With respect to an employer’s overtime pay obligation, the FLSA generally provides that

no employer shall employ any of his employees who in any workweek is engaged in commerce or in the production of goods for commerce, or is employed in an enterprise engaged in commerce or in the production of goods for commerce, for a workweek longer than forty hours unless such employee receives compensation for his employment in excess of the hours above specified at a rate not less than one and one-half times the regular rate at which he is employed.

29 U.S.C. § 207(a)(1). Typically, whether an employee is covered under the FLSA is not in dispute, as the FLSA broadly covers not only individuals who are engaged in commerce or the production of goods for commerce (“individual coverage”) but also those who may not satisfy this standard but who are employed by a covered employer — an “enterprise engaged in commerce or the production of goods for commerce” (“enterprise coverage”). Occasionally, however, coverage disputes do arise, particularly when a claim involves a small company that seems to operate only within one state.

Such was the case with Wendy St. Elien, who worked as an administrative assistant for All County Environmental Services, a small pest control company in Broward County, Florida. St. Elien sued All County and its owners, claiming they had violated the FLSA by failing to pay her overtime. The primary issue at trial was whether the company had sufficient interstate contacts to bring St. Elien within the FLSA’s individual coverage clause. To establish such coverage, St. Elien asserted that she called the company’s out-of-state customers, primarily to obtain payment information from, or permission to access the property of, “snowbird” customers, that is, those who lived out of state most of the year but spent their winters in Florida. St. Elien also telephoned out-of-state vendors to discuss billings and payments regarding local purchases made by All County. St. Elien made regularly made these types of telephone calls three to five times per week.

Two days into the trial, the district court granted judgment as a matter of law in favor of All County, finding that the company was not covered by the FLSA. The trial court premised its decision primarily on Thorne v. All Restoration Services, Inc., 448 F.3d 1264 (11th Cir. 2006), which held that for an employee to be “engaged in commerce,” he “must be directly participating in the actual movement of persons or things in interstate commerce by (i) working for an instrumentality of interstate commerce, e.g., transportation or communication industry employees, or by (ii) regularly using the instrumentalities of interstate commerce in his work, e.g., regular and recurrent use of interstate telephone, telegraph, mails, or travel.” Id. at 1266. The trial court concluded that St. Elien could not satisfy either prong of this standard and dismissed the case. St Elien appealed and the Eleventh Circuit reversed.

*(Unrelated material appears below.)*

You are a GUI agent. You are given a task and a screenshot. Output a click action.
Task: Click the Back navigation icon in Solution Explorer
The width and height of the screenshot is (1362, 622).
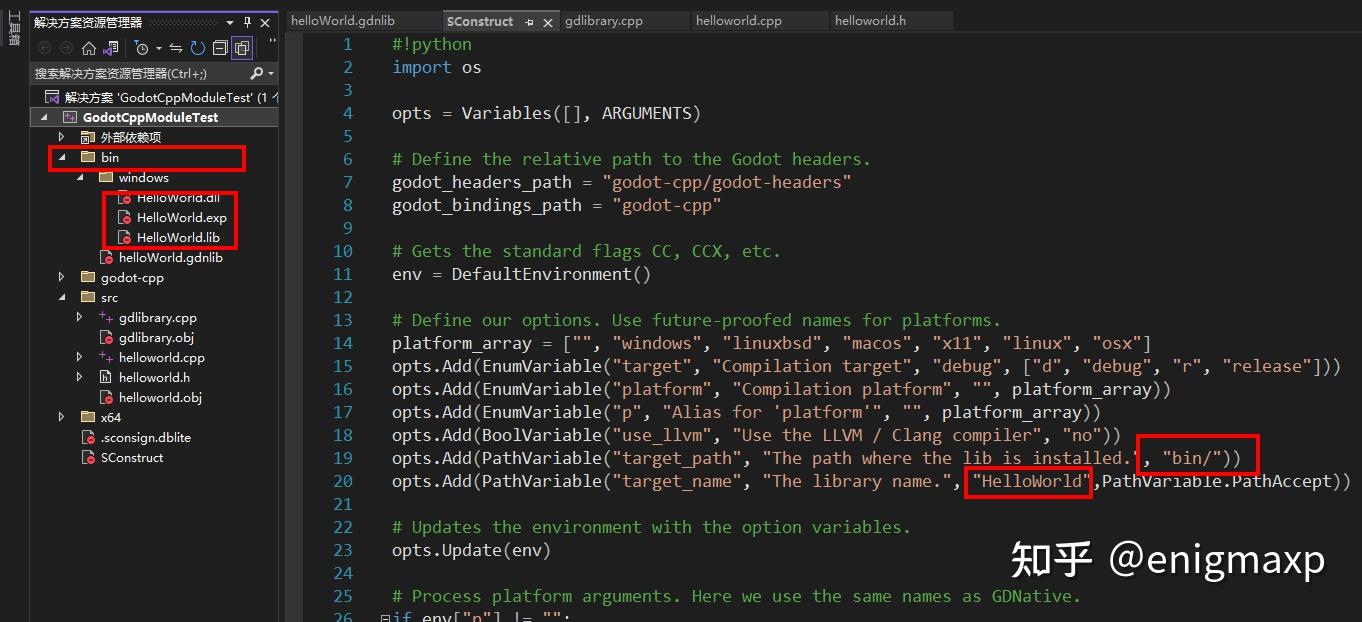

In reversing and remanding the case (presumably for a retrial), the Court of Appeals noted that the district court had reached an improper conclusion when applying the second method recognized in Thorne by which individual FLSA coverage may be established, that is, when an employee regularly uses “interstate telephone, telegraph, mails, or travel.” Contrary to the trial court’s determination, a reasonable jury could conclude that St. Elien’s weekly telephone calls to clients and vendors were sufficient to establish individual FLSA coverage, the Eleventh Circuit found. The Court of Appeals noted that several Department of Labor (DOL) regulations supported this conclusion, including  29 C.F.R. § 779.103, which states in part that “employees engaged in interstate or foreign commerce include . . . workers who regularly use the mails, telephone or telegraph for interstate communication” and 29 C.F.R. § 776.23(d)(2), which provides in part that “employees who regularly use instrumentalities of commerce, such as the telephone, telegraph and mails for interstate communication are within the scope of the [FLSA].”

DISCLAIMER: Because of the generality of this update, the information provided herein may not be applicable in all situations and should not be acted upon without specific legal advice based on particular situations.